Ted Cruz Wants To Be Able To Vote Out Supreme Court Justices

Ted Cruz Wants To Be Able To Vote Out Supreme Court Justices
After calling the last day “some of the darkest 24 hours in our nation’s history,” Sen. Ted Cruz (R-Texas) is now calling for Supreme Court justices to face elections.

In a National Review op-ed published Friday, Cruz chastised the high court for its decisions to reject a major challenge to Obamacare and to legalize same-sex marriage nationwide.

“Both decisions were judicial activism, plain and simple,” Cruz writes. “Both were lawless.”
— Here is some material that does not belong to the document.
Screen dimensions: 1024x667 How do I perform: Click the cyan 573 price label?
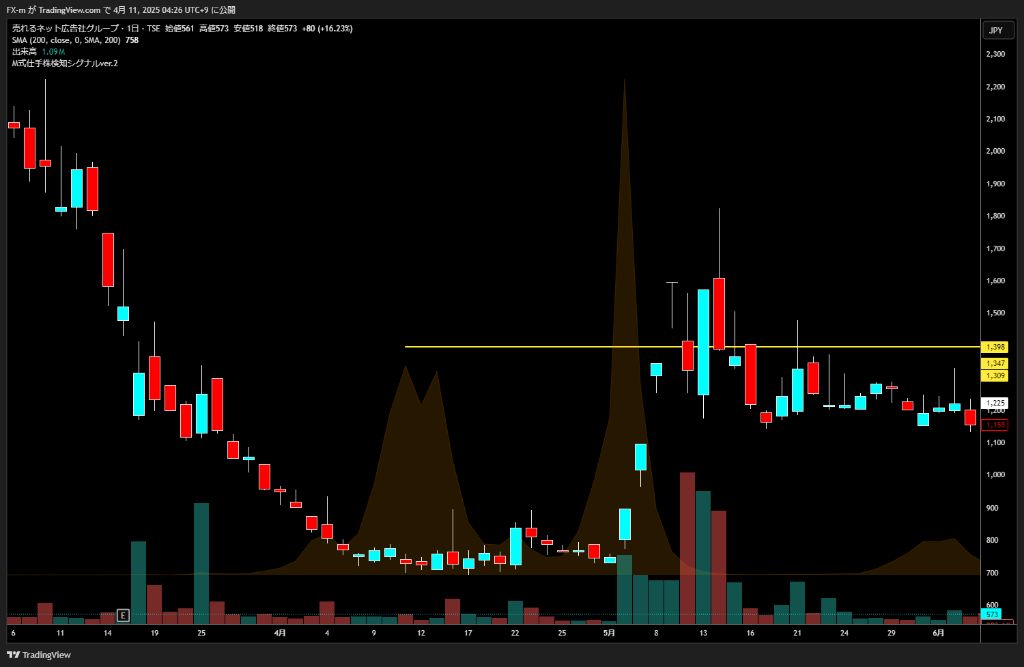pyautogui.click(x=991, y=614)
To challenge that “judicial activism,” Cruz said he is proposing a constitutional amendment to require Supreme Court justices to face retention elections every eight years.

“The decisions that have deformed our constitutional order and have debased our culture are but symptoms of the disease of liberal judicial activism that has infected our judiciary,” Cruz writes. “A remedy is needed that will restore health to the sick man in our constitutional system. Rendering the justices directly accountable to the people would provide such a remedy.”

Under Cruz’s proposed amendment, justices would have to be approved by a majority of American voters as well as by the majority of voters in least half of the states. If they failed to reach the required approval rating, they would be removed from office and barred from serving on the Supreme Court in the future.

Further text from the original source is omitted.